## SOURCE TEXT
Building Resilience

I love the notion that this episode of confinement will cease and that the old life will resume. But it’s unlikely that will occur and we’re probably all aware of that now (even if we are slightly hankering after the comfort of the previous ‘world’ that we’re used to).

We’ve had a definitive line drawn in the sand for us. And although change can be scary (but only because the unknown is just that – unknown – and we like to feel safe in the familiar), without doubt we have an extraordinary opportunity to create powerful changes. Changes that feel good…or at least better.

This definitive line in the sand has occurred really quickly – amazingly quickly (thanks to the fast paced ‘Metal Rat’ energy that we’re seeing this year. More about that here), what life looks like afterwards, what happens next and how we pick up the pieces will unfold over a much longer time frame…

Taking notice

We might, indeed, see a swift cessation of the medical illness, but the real ‘viruses’ will not be gone from our society. The social injustices, the power battles and lack of compassion within politics and policy, not to forget disempowerment and the subsequent fear individuals are experiencing these are part and parcel of ‘viral elements’ that have been pervading our society for a long long time. The medical virus has circumvented the globe as much because these other issues have been underlying and present everywhere in the world. The virus has acted like the agent to bring them to the surface – to shine the spotlight on them and bring to the forefront the destructive patterns and accepted injustices that were there all along. It’s amazing how a threat to our lives can force us to take notice of something.

And just like a devastating personal diagnosis, it can arrest our thinking immediately, and get us to take notice – and then to take drastic action to change the ways that we’re living our lives and how we’re treating ourselves…but only if we value life enough to make the changes.

So although the current shift in our lives has come about super quickly, and the adjustments to ‘a temporary, but different way of being’ were enforced in next-to no time, the aftermath of this is not only going to be long lasting, but will penetrate every aspect of our lives as we critically start to rebuild a society of which we’ll actually be proud to be a member. And for these ongoing trials we are going to need resilience.

Not least because ‘the old ways’ will not be shifted quite as readily as we were when we took to our homes… If we truly want to stand up for something ‘better’, more equal and just then we’re going to have to be the ones standing up for it – being conscientious citizens for right action – and insisting that it unfolds.

This is going to require resilience.

Of course, resilience is physical resilience; strength & inner power and it’s a robust physical system. It’s also about mental resilience which lies in, yes, strength, but more so it resides in mental flexibility and adaptability. It’s about creative problem solving while at the same time remaining convicted and with a one-pointed focus around an end pursuit – an end pursuit which feels more heart-driven.

 

Being the student

The teachings from yoga suggest that the student requires five attributes for optimal learning, these are interesting because they are:

  1. One-pointedness (which of course means staying on track in order to achieve the desired achievement)
  2. Closing down home (aha…this refers to not hankering after something else – not our current confinement!), although it does mean separation of some description. You can’t be focussed on where you are right here right now, if you’re constantly shifting your focus elsewhere.
  3. Conserving energy (for the important things – ie the studying for the student – and of course we have been given this exact opportunity at the moment, in order for us to prepare for some purposeful action forthwith…)

## DATASET

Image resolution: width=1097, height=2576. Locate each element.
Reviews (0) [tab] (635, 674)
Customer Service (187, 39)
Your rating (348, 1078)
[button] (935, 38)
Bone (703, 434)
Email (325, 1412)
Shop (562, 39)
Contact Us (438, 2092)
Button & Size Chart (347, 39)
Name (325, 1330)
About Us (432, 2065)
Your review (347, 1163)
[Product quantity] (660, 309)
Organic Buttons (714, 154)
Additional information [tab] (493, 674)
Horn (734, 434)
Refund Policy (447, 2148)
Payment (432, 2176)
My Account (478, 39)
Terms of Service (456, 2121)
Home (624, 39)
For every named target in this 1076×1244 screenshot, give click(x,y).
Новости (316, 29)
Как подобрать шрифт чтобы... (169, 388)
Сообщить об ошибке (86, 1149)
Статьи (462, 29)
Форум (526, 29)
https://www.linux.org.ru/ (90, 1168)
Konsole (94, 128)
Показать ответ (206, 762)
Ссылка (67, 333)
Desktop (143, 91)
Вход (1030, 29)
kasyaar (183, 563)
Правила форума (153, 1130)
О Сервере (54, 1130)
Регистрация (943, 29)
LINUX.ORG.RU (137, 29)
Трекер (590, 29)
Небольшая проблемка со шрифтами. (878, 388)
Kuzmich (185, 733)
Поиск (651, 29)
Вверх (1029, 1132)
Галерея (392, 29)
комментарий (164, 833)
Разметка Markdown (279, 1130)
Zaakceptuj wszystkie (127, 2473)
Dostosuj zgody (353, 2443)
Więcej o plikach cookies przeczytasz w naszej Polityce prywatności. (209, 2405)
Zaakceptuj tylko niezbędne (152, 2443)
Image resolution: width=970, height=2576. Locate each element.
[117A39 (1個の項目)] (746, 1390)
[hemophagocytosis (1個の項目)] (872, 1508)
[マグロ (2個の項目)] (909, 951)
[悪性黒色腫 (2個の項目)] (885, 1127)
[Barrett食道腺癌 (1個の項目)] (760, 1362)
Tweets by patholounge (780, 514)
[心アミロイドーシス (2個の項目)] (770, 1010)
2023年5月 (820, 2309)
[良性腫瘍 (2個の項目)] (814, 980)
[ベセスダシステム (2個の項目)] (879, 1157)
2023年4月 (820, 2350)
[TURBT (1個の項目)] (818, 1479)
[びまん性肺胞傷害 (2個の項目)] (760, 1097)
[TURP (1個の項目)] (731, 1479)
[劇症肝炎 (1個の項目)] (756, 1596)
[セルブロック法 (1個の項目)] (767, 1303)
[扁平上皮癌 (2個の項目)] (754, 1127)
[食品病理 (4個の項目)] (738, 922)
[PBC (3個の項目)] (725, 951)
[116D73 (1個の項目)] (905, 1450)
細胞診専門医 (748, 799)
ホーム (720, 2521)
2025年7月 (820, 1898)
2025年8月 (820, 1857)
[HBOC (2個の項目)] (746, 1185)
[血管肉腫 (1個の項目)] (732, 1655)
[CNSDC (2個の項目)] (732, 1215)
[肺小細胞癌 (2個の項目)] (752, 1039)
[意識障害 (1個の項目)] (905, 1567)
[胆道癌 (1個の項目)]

## WORK INSTRUCTIONS
(A) List each student attribute named in the numbered list of the resilience text.
(B) Transcribe the resilience text from "Taking notice" down to "notice of something.".
(C) Write the next part of the text on building resilience, picking up after its last sentence.
The records were taken from a different source than the text.

## ANSWER SECTION
(A)
One-pointedness
Closing down home
Conserving energy

(B)
Taking notice

We might, indeed, see a swift cessation of the medical illness, but the real ‘viruses’ will not be gone from our society. The social injustices, the power battles and lack of compassion within politics and policy, not to forget disempowerment and the subsequent fear individuals are experiencing these are part and parcel of ‘viral elements’ that have been pervading our society for a long long time. The medical virus has circumvented the globe as much because these other issues have been underlying and present everywhere in the world. The virus has acted like the agent to bring them to the surface – to shine the spotlight on them and bring to the forefront the destructive patterns and accepted injustices that were there all along. It’s amazing how a threat to our lives can force us to take notice of something.

(C)
  4. Cleanliness (this infers discipline, appropriateness and a clearing and cleaning of old, stagnant energy, or ‘prana’)
  5. Sleep (the ultimate restorative, health-inducing, strength-producing practice).

These seem like foundational qualities to harness right now not only in order to be prepared for the next stage; but also so that we might work on – practise and work towards – being more resilient while we’re in this stage. Not least, as ‘this’ stage is actually the only stage that we’ll ever be in…(in the perpetetual ‘now’).

 

Preparedness and collectedness

Our physical and mental resilience is also linked to our emotional resilience. Preparedness in body and mind is necessary to appropriately ‘deal with’ any unexpected situations which arise and about which we (all) have emotional responses. It’s about being able to come back to a grounded centre point, even if (when?) we momentarily get knocked off balance. Resilience is about how quickly we can resume our collectedness again.

Conversely our emotional resilience also has a role in enhancing our physical system and our immune system and being able to handle the perceived stresses that we meet in the physical world…

So where do we go to augment our resilience? Well, we can get on our mat. Back to yoga. It’s not the only space, but it’s a pretty good place that’s readily available.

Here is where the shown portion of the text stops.